Background: The use of statins has been associated with a reduced incidence of colorectal cancer. Potentially, statins may also have an influence on survival of colon cancer patients when used after diagnosis. The primary aim of this observational study was to evaluate the influence of statin use after diagnosis of colon cancer on overall survival. The secondary aim was to investigate the molecular background in which statins are effective adjuvant therapeutic agents, specifically KRAS mutational status and Bone Morphogenetic Protein pathway functionality, as these are the two most promising and frequently mentioned potential molecular mechanisms.

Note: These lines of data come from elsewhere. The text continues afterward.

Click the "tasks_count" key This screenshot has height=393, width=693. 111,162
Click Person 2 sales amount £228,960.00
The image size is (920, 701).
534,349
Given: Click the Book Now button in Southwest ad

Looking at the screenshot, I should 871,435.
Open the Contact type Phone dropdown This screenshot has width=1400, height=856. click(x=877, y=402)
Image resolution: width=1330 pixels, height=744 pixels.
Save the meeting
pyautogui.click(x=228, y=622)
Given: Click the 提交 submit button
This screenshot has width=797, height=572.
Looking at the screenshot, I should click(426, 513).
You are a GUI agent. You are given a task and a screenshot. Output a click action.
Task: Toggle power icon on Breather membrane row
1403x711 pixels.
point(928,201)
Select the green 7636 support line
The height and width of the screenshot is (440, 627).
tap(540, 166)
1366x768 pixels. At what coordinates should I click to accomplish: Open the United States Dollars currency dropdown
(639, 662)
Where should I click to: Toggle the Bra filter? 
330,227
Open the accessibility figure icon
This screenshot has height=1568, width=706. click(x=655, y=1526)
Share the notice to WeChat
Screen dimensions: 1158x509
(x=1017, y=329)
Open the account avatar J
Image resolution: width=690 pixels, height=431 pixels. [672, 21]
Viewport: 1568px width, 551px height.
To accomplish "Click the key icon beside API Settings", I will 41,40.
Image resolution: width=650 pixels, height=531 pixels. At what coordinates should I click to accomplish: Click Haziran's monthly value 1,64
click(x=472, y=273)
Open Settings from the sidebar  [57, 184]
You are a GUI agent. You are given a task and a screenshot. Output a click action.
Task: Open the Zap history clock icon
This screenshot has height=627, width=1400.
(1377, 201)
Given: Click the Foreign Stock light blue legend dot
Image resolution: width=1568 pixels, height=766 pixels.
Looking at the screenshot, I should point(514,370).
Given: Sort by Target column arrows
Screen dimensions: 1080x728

Methods: Data was derived from the PHARMO database network (PHARMO, Netherlands) and was linked to a colon cancer cohort (Eindhoven Cancer Registry). A Tissue Micro Array (TMA) consisting of 999 colon cancer specimens was constructed from patients who had a surgical resection between 2002 and 2008. Survival was analyzed with statin user status after diagnosis as a time-dependent covariate. Multivariate Poisson regression survival models were used to study the effect of statins on overall survival (OS). The tumors were analyzed for SMAD4, BMPR1a, BMPR1b and BMPR2 expression, and KRAS mutations to perform stratified analyses for intact BMP signaling status and KRAS mutation status. Results: In this cohort 21.0% (210/999) of the patients were defined as statin users after colon cancer diagnosis. Statin use after diagnosis was significantly associated with an improved OS with an adjusted Rate Ratio (RR) of 0.67 (95% CI 0.51-0.87, P= 0.003). When stratified for intact BMP signaling status, survival benefit of statin use after diagnosis was stronger in tumors with intact BMP signaling (adjusted RR 0.46 (95% CI 0.29-0.74, P=0.001) than in tumors with a non-intact BMP signaling pathway (adjusted RR 0.75, 95% CI 0.53-1.06, P=0.106). Statin use after diagnosis was not associated with an improved OS in KRAS wild-type tumors (Adjusted RR 0.81, 95% CI 0.56-1.18, P=0.273) or KRAS mutated-tumors (Adjusted RR 0.59, 95% CI 0.35-1.03, P=0.062). Conclusion: Statin use after diagnosis is associated with an improved overall survival in colon cancer patients. This survival benefit is more prominent in tumors with intact BMP signaling. The survival benefit is independent of KRAS mutation status.